REPUBLIKA.CO.ID, JAKARTA -- Lembaga Bantuan Hukum (LBH) DKI Jakarta merespons positif keputusan Pemerintah DKI Jakarta yang mencabut izin PT KCN sebagai buntut perkara pencemaran udara. Tapi, LBH DKI menilai tindakan itu belum cukup untuk mengurangi polusi udara lantaran masih ada banyak sumber polutan di sekitar Ibu Kota.

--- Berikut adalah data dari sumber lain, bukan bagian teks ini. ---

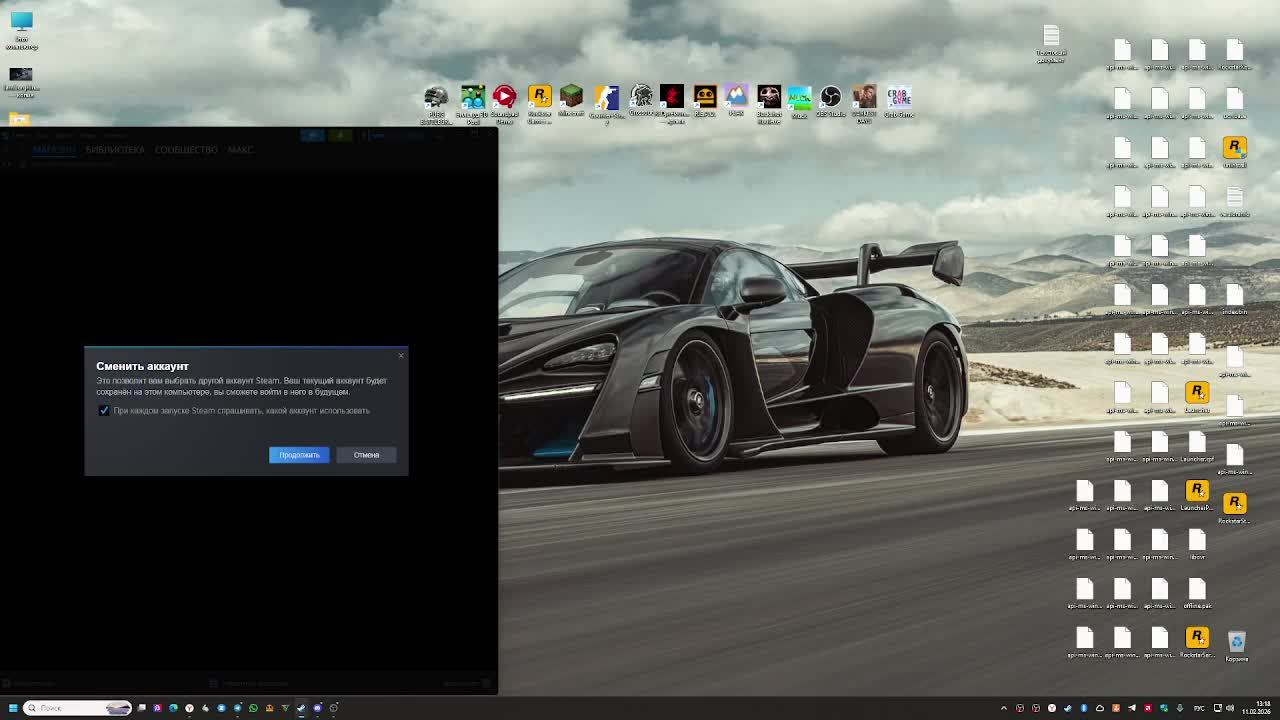
Task: Open the Windows Start menu
Action: (x=12, y=708)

"PT KCN bukan satu-satunya pelaku pencemaran udara. Ada 21 PLTU di wilayah Banten yang jadi faktor pencemar udara di Jakarta," kata Pengacara Publik LBH Jakarta Jeanny Sirait dalam media briefing menyikapi polusi udara Jakarta, Selasa (21/6/2022).
Pemerintah pusat, kata dia, seharusnya bisa berbuat lebih banyak untuk mengurangi polusi udara dari 21 PLTU itu. Salah satunya dengan membuat kebijakan pengendalian lingkungan yang lebih ketat.

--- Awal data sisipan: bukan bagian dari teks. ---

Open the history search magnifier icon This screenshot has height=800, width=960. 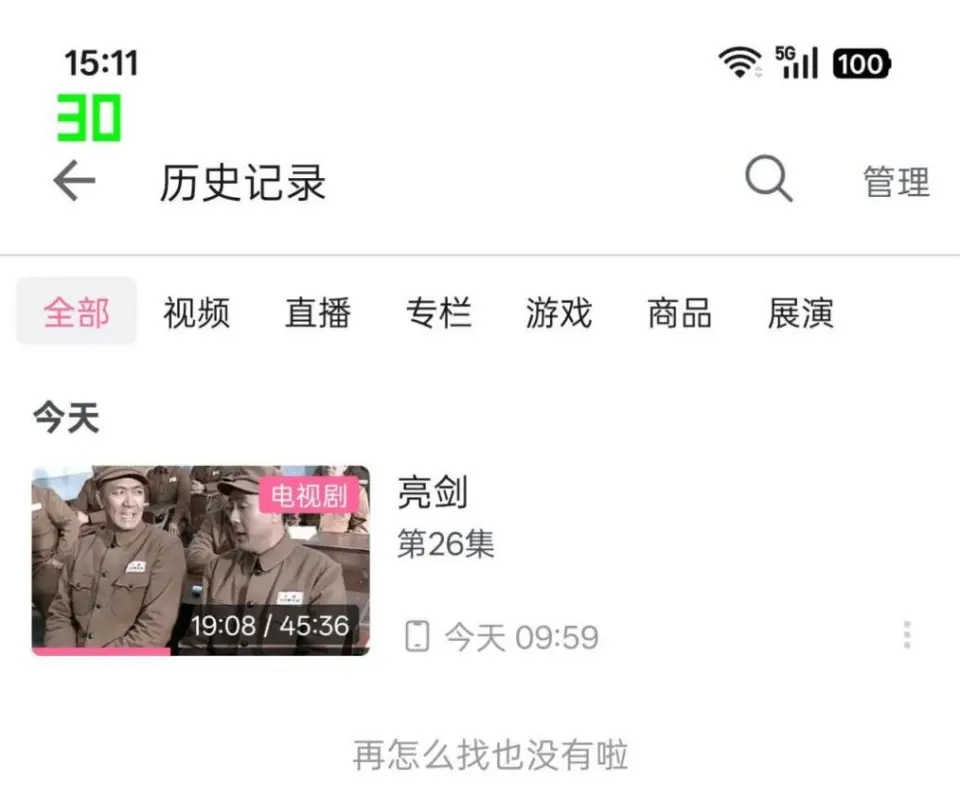click(x=768, y=179)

Tapi, kata Jeanny, alih-alih menekan pencemaran udara dari 21 PLTU itu, pemerintah pusat justru hendak menambah PLTU di sekitar Jakarta. "Anehnya, pemerintah masih memaksakan membuat 9 hingga 10 PLTU tambahan," ujarnya.
Pemerintah DKI Jakarta mencabut izin lingkungan PT KCN pada 17 Juni 2022. Sebab, perusahaan pengelola pelabuhan bongkar muat di Marunda, Jakarta Utara itu tak menjalankan sanksi administratif terkait pengelolaan lingkungan sesuai batas waktu yang ditetapkan. Sanksi administratif sebelumnya diberikan karena PT KCN terbukti mencemari lingkungan dengan abu batu bara dari proses bongkar muat.

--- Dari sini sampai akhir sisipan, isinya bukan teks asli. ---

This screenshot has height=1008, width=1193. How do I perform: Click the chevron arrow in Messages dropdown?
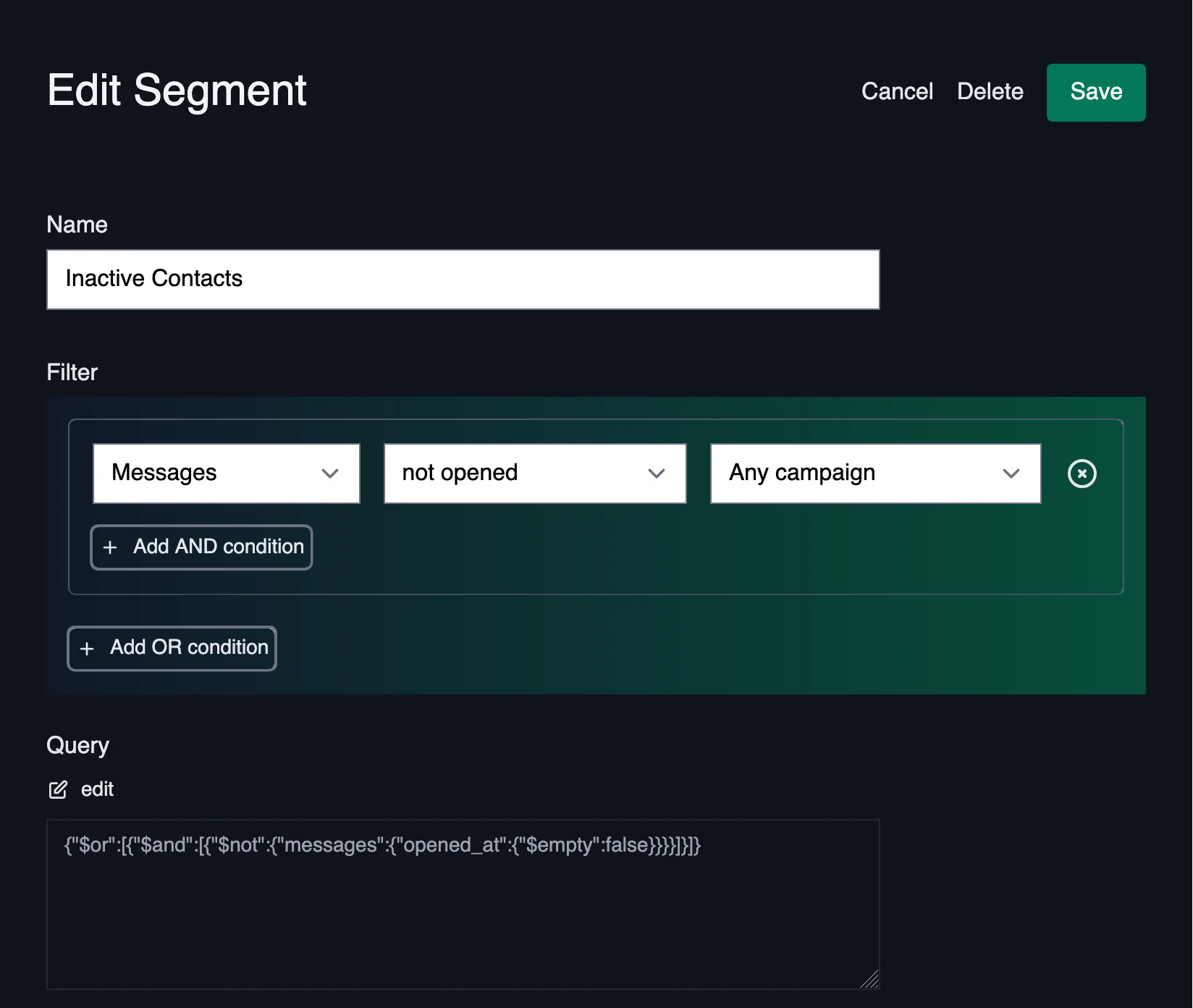coord(330,474)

Pencabutan izin PT KCN ini dilakukan ketika kondisi udara Jakarta sedang menjadi sorotan publik. Jakarta menjadi kota dengan kualitas udara terburuk di antara kota-kota besar di dunia dalam beberapa hari terakhir, menurut data jaringan pemantau kualitas udara real-time IQAir.
Menurut catatan BMKG, memang terjadi peningkatan konsentrasi partikel debu halus (PM2,5) di Jakarta dalam beberapa hari terakhir. Konsentrasi PM.2,5 di Ibu Kota sempat mencapai level tertinggi pada angka 148 mikrogram per kubik pada pekan lalu. Hal itu tergolong kualitas udara tidak sehat.
"Tingginya konsentrasi PM2.5 dibandingkan hari-hari sebelumnya juga dapat terlihat saat kondisi udara di Jakarta secara kasat mata terlihat cukup pekat atau gelap," kata Plt. Deputi Bidang Klimatologi BMKG, Urip Haryoko dalam siaran persnya, Ahad (19/6).